We found no systematic review or RCTs.

Comment

It has been suggested that a low-salt diet reduces endolymphatic pressure in endolymphatic hydrops, but we found no evidence from RCTs to support or refute this suggestion. Additionally, there is no good evidence that endolymphatic pressure is increased in Menière's disease. There may be alterations in osmotic pressure in the endolymph that result in fluid balance shifts to restore homeostasis, with consequent anatomical changes that are called hydrops. While salt overdose is generally held as not good for people, there does not seem to be any evidence that severe salt restriction has any benefit, as the kidneys simply respond to maintain normal salt levels. The renal system appears to be very good at restricting sodium loss but not so good at excreting overload. Major salt restriction is advocated by some, but this is based on unsound science.

Substantive changes

Salt restriction New option. We found no RCTs. Categorised as 'unknown effectiveness'.

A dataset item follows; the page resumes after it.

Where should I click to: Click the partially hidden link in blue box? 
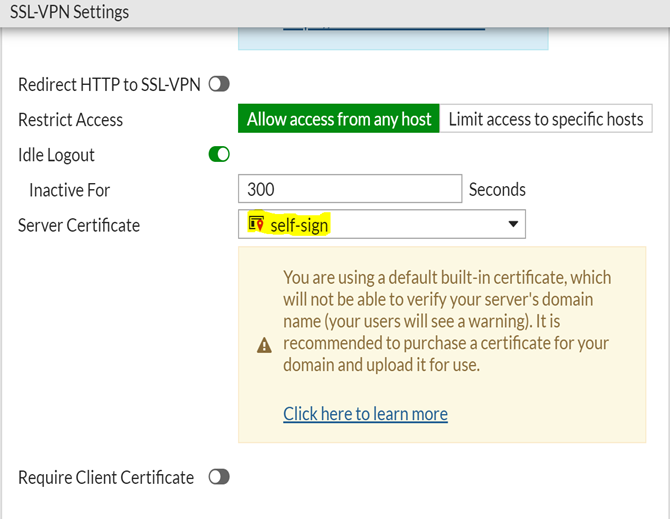tap(383, 26)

BMJ Clin Evid. 2015 Nov 5;2015:0505.

Caffeine restriction

Summary

We found no clinically important results from RCTs comparing the effects of caffeine restriction with no caffeine restriction in preventing attacks or delaying disease progression in people with Menière's disease.

Benefits and harms

Caffeine restriction versus no caffeine restriction/no treatment/usual care:

We found no systematic review or RCTs.

Comment

Overload with caffeine can make anyone feel unsteady, so moderation in the intake of caffeine is generally a good idea. However, there does not seem to be any good evidence that caffeine restriction is useful. It is frequently suggested in medical literature that, where a feature worsens a condition, the opposite will improve the condition. However, often this suggestion does not stand up to examination, and this is certainly the case in Menière's disease.

Substantive changes

Caffeine restriction New option. We found no RCTs. Categorised as 'unknown effectiveness'.